GIVEN INFORMATION section start

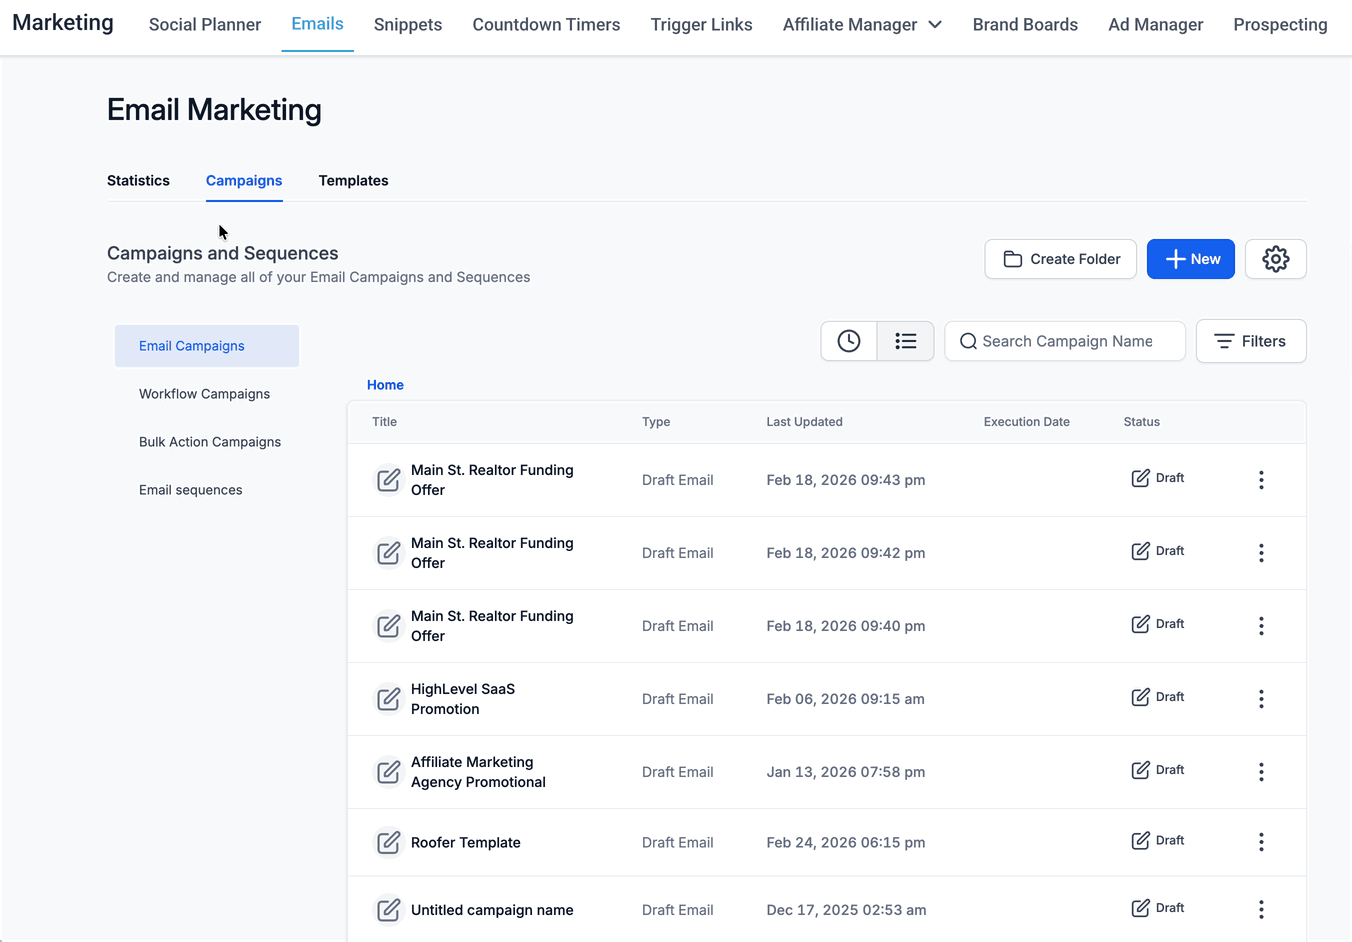Image resolution: width=1352 pixels, height=942 pixels.
Task: Open the settings gear next to New
Action: click(1275, 259)
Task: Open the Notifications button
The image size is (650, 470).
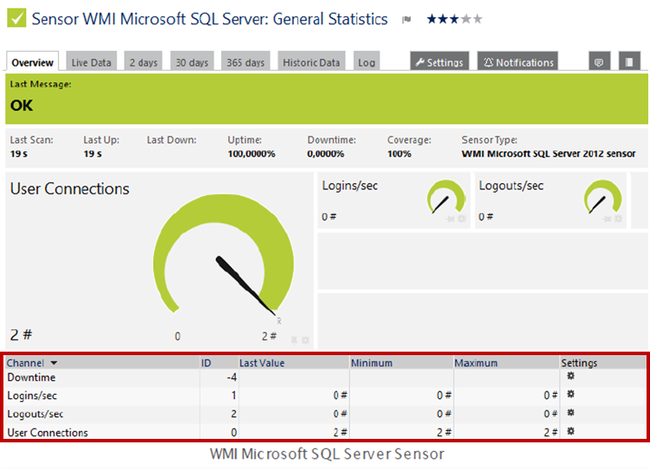Action: tap(517, 62)
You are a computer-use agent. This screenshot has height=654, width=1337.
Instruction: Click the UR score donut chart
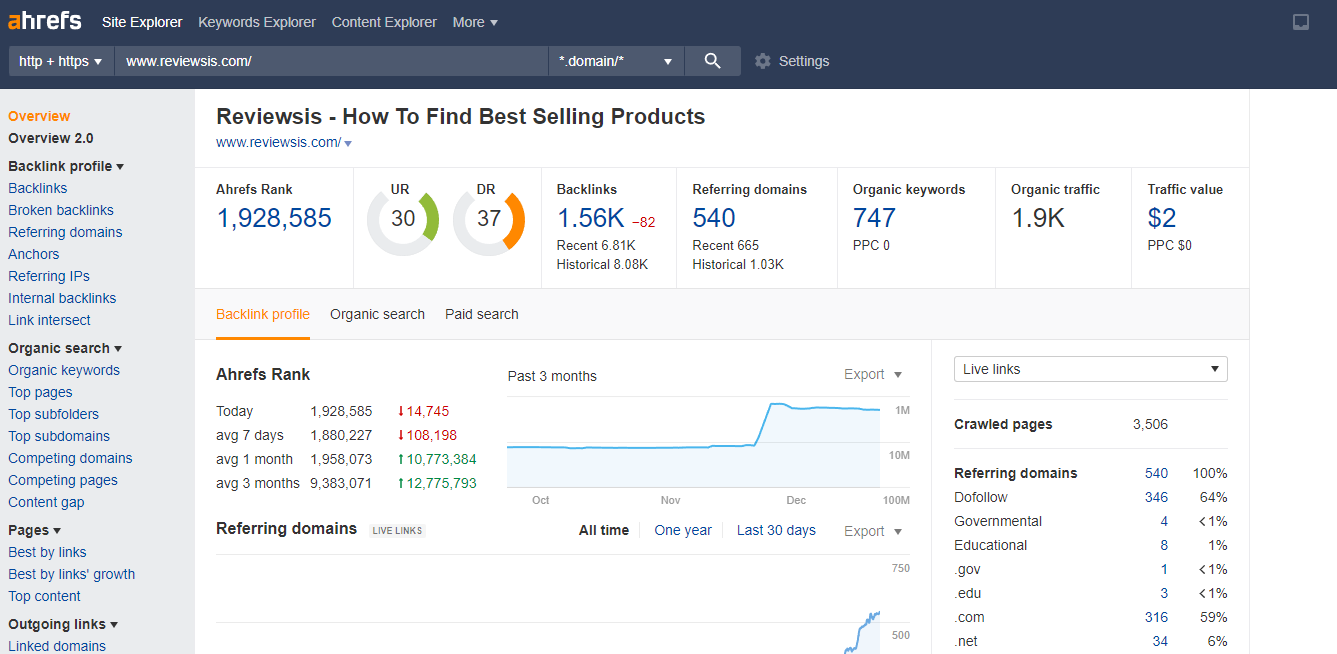tap(403, 219)
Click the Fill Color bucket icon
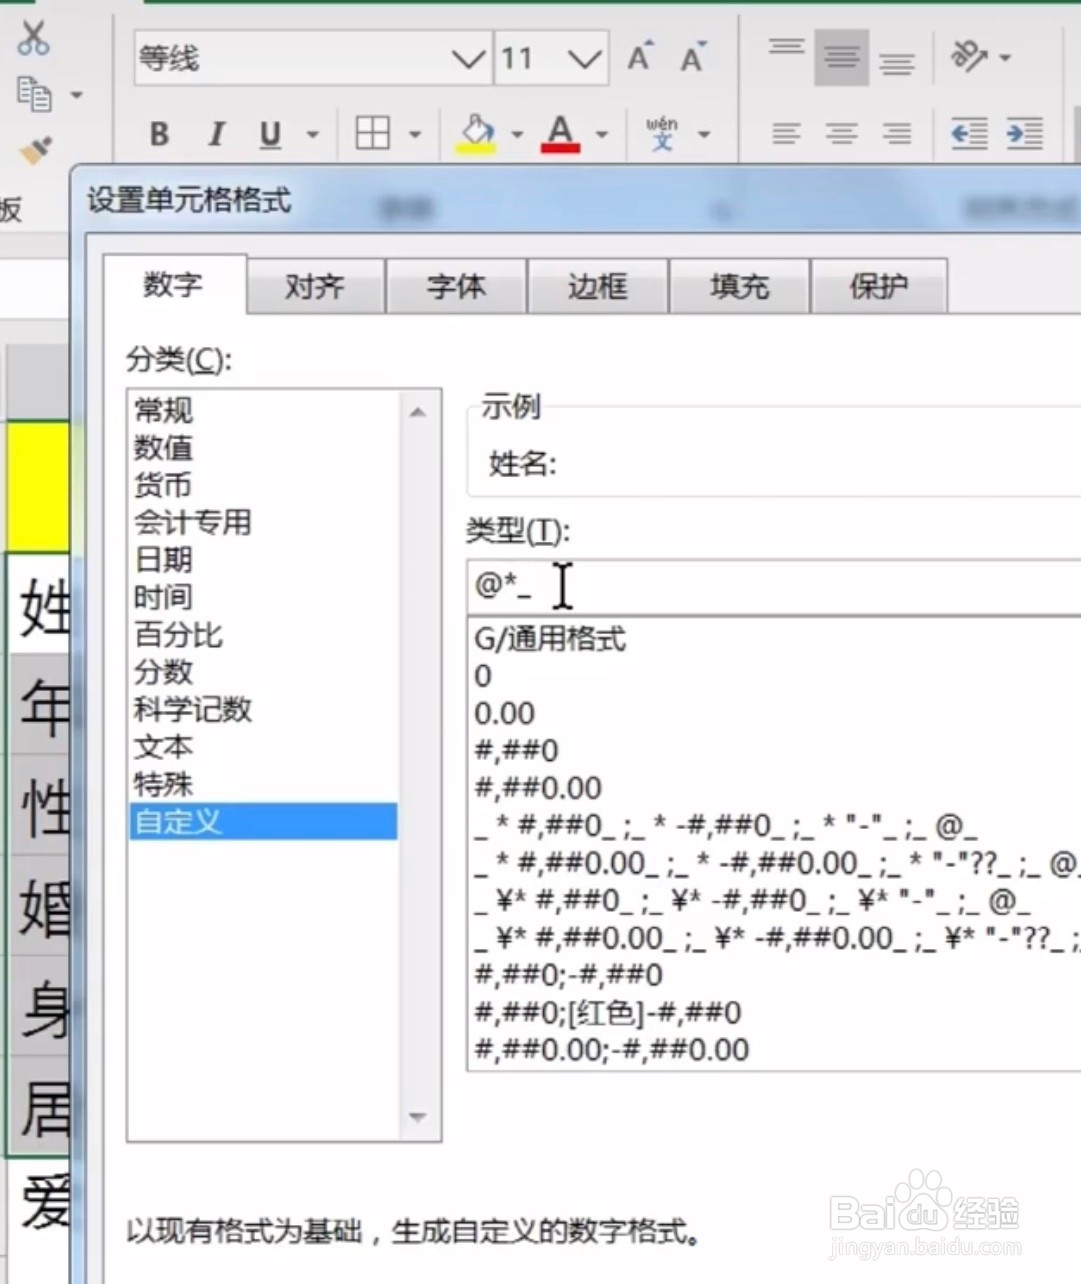The width and height of the screenshot is (1081, 1284). click(477, 131)
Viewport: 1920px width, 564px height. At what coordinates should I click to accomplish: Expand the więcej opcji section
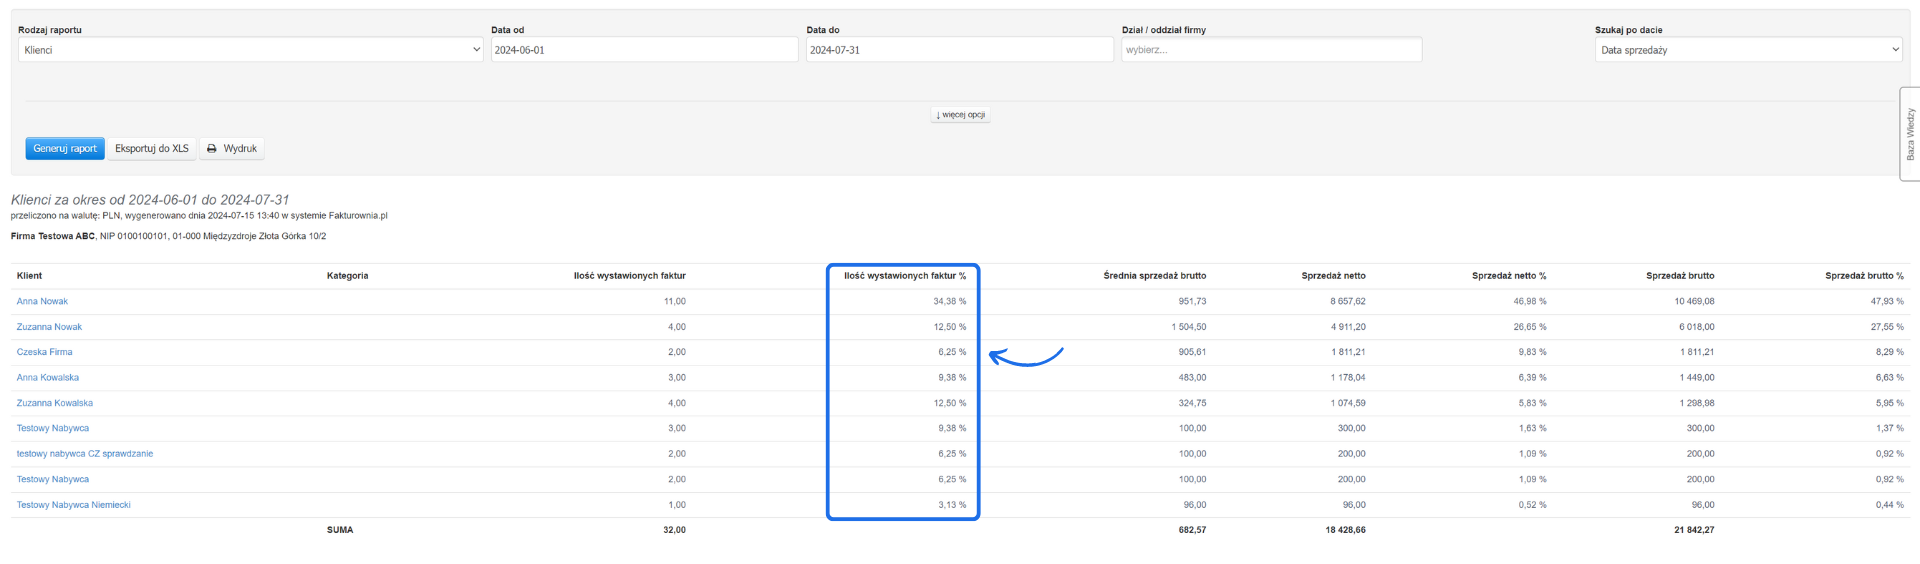pos(960,115)
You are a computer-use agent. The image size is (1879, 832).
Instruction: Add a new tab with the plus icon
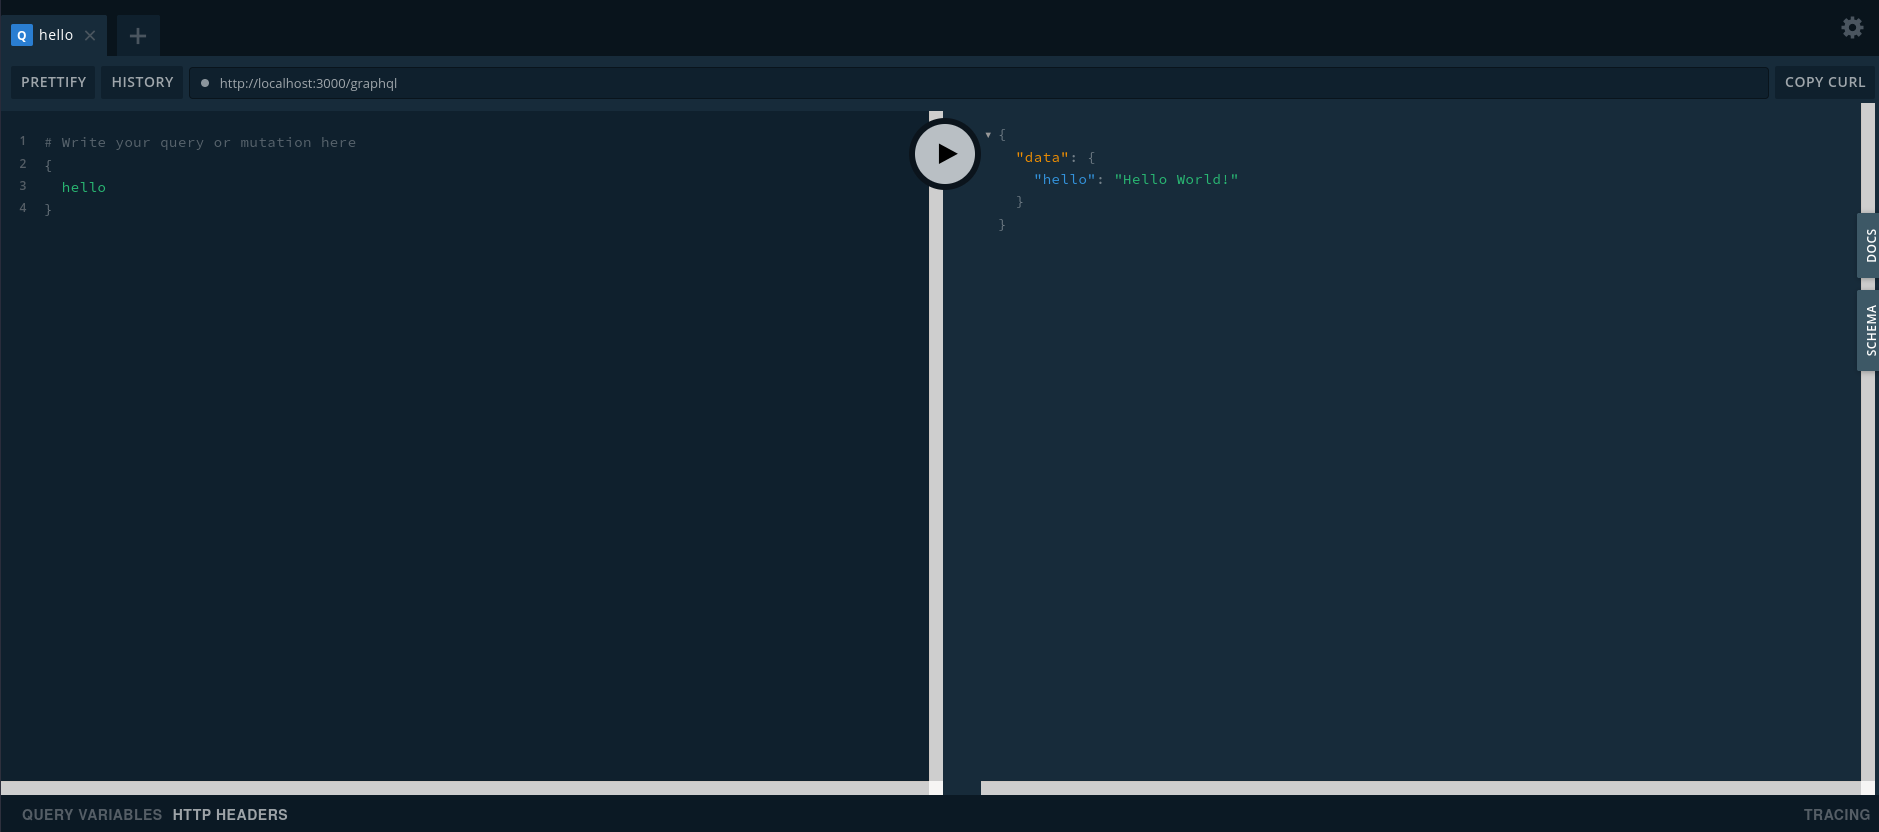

GIVEN INFORMATION section end

### DIRECTIONS
Transcribe exactly the lines running from the line with "Task: Open the Notifications button" to the last line of the entries. Pictures stay out of the copy.

### SOLUTION FOR THIS TASK
Task: Open the Notifications button
The image size is (650, 470).
Action: tap(517, 62)
You are a computer-use agent. This screenshot has height=654, width=1337.
Instruction: Click the UR score donut chart
tap(403, 219)
Click the Fill Color bucket icon
The width and height of the screenshot is (1081, 1284). click(477, 131)
Viewport: 1920px width, 564px height. At what coordinates should I click to accomplish: Expand the więcej opcji section
pos(960,115)
You are a computer-use agent. The image size is (1879, 832).
Instruction: Add a new tab with the plus icon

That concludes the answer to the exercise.